On the one hand, our results provide electrophysiological evidence of a general impaired filtering of neutral distractors in HTA individuals. The previous study by Stout et al. (2013) showed that trait anxiety is linked to impairment in excluding threat-related distractors rather than emotionally neutral distractors from WM. Our findings of such a general filtering impairment were exhibited under high-attentional-demand conditions when physically salient green distractors competed with less salient, but task-relevant, red items. Attentional control processes might have been minimally challenged in the neutral distractor condition of Stout et al. because the competition between two neutral faces of equal salience was relatively weak. This explanation is consistent with the idea that the highly trait-anxious will exhibit impaired inhibition control depending on the levels of attentional demands placed on tasks (Berggren & Derakshan, 2013).

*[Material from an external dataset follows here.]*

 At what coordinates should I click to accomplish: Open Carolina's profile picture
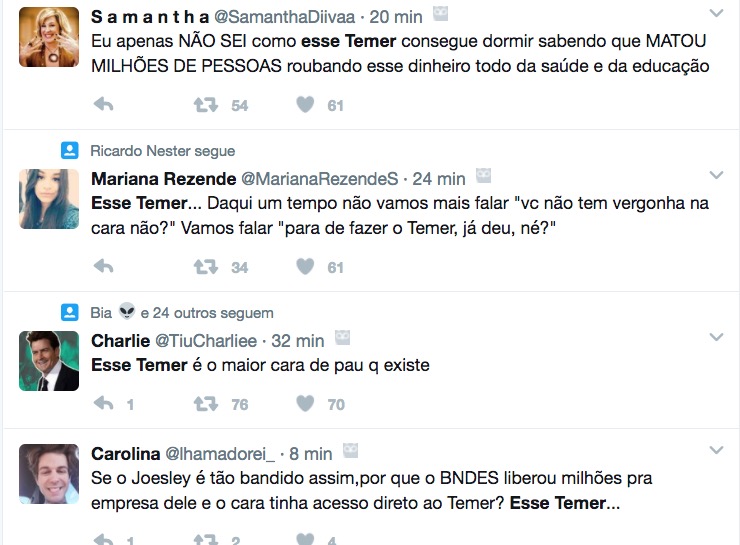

On the other hand, our findings demonstrate the generality of inhibition control failure in HTA individuals, not only in prepotent-response inhibition, but also in the suppression of salient distractors from WM. Our results extend prior observations of inhibition control failures at the stage of response selection (Ansari & Derakshan, 2011a, 2011b; Bishop, 2009; Pacheco-Unguetti et al., 2010) and add to previous indications that deficits in inhibitory control of input selection are present in HTA individuals. In other words, HTA individuals have difficulty inhibiting not only prepotent response tendencies, but also salient but task-irrelevant perceptual inputs in WM. The present results are analogous to the findings of Moser, Becker, and Moran (2012) that trait anxiety is related to increased attentional distraction by a salient, task-irrelevant color singleton in a visual search task. Our findings, together with those from a previous investigation (Moser et al., 2012), point to the imbalance between a stimulus-driven attentional system and a goal-driven attentional system in trait anxiety. Future studies should directly investigate the underlying neural mechanisms for the imbalance between these two different types of attentional selection in trait anxiety.

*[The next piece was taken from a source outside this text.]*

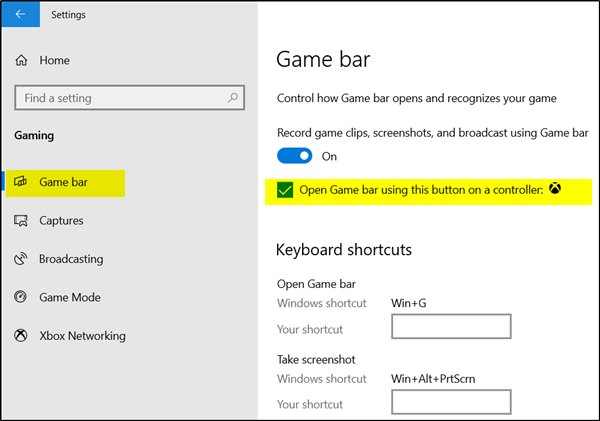This screenshot has height=421, width=600.
Task: Select Game Mode in the sidebar
Action: [69, 297]
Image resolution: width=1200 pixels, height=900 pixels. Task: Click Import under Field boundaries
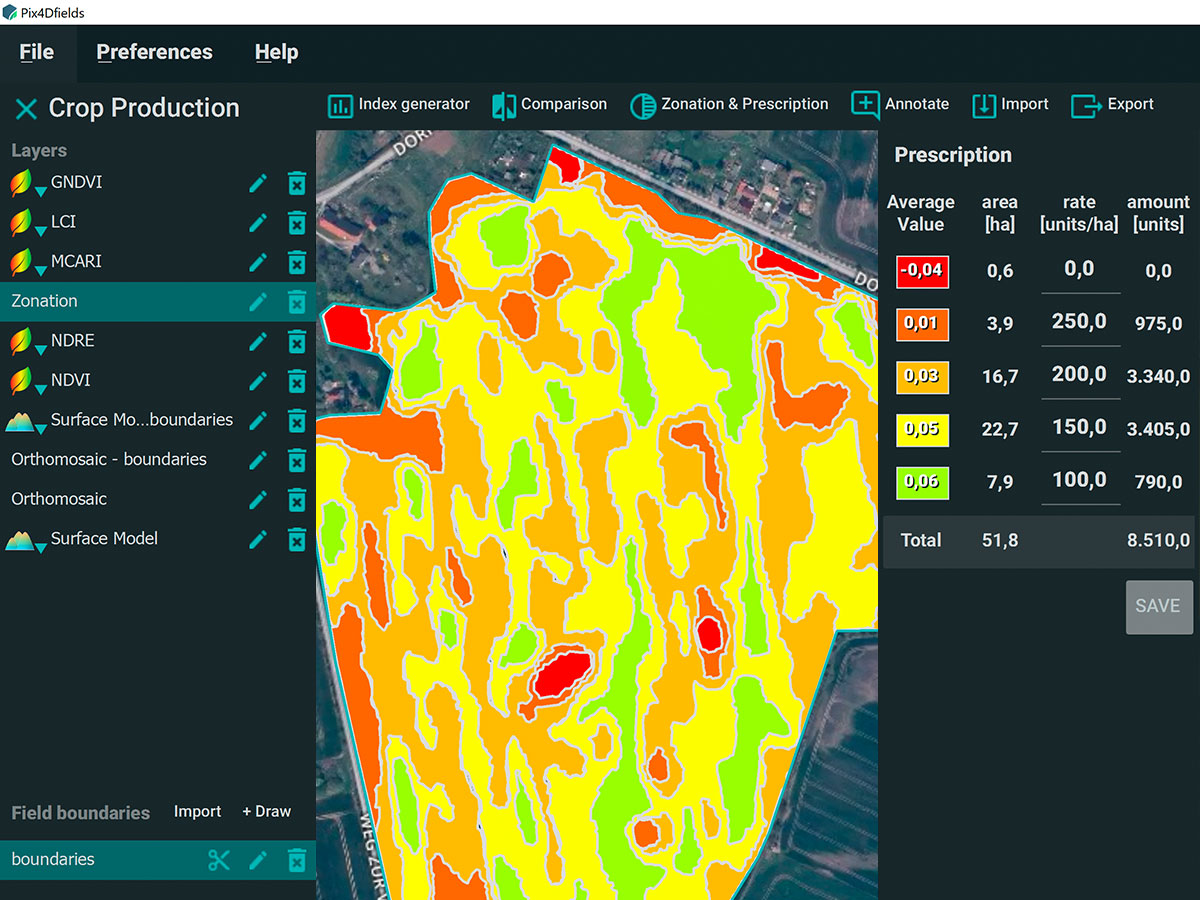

Several limitations of the present study should be noted. First, one limitation is that we confined our sample to female participants only. Even though this methodological approach controls for gender effects, it constrains the generalizability of the findings to males. Future studies should replicate the present findings in a male sample or in a sample with a balanced gender distribution. Second, although the present study did not reveal interactive effects of anxiety and depression in relation to FE, future research should enlarge the sample to examine this issue, because of the comorbidity between anxiety and depression. Third, our study did not consider the influence of other factors (personality traits, socioeconomic status, etc.) that can influence WM function; it will be important to control these factors in future research.

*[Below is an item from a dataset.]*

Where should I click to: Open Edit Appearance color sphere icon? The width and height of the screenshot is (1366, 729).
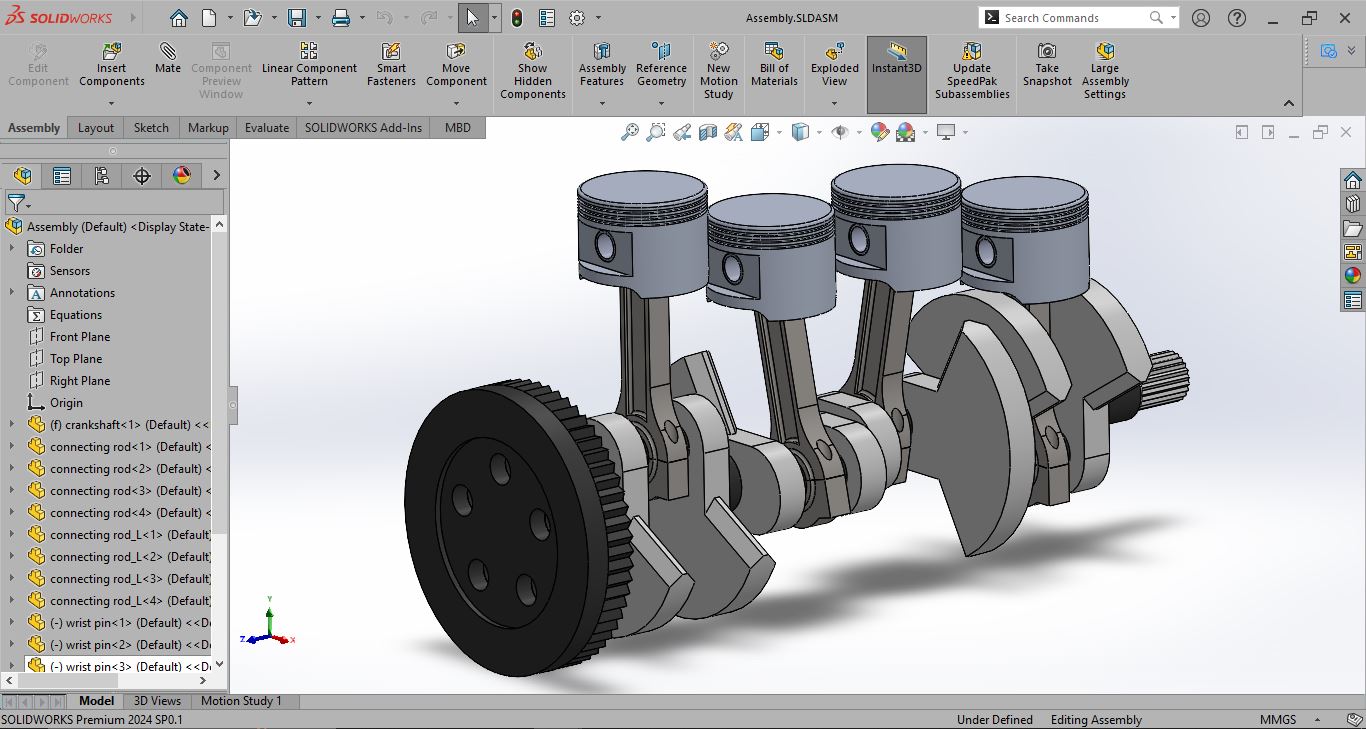pos(880,132)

To summarize, this study is the first to directly measure the neural correlates of inefficient filtering of emotionally neutral distractors in HTA individuals during a visual–spatial WM maintenance phase. The results indicate that HTA individuals are associated with generally inefficient filtering of task-irrelevant information, as illustrated by the processes of object identification and maintenance in visual–spatial WM. Furthermore, the underlying neural mechanisms for the inefficient filtering may point to the lesser activation of areas of the PFC involved in the top-down control of maintenance representations in visual WM.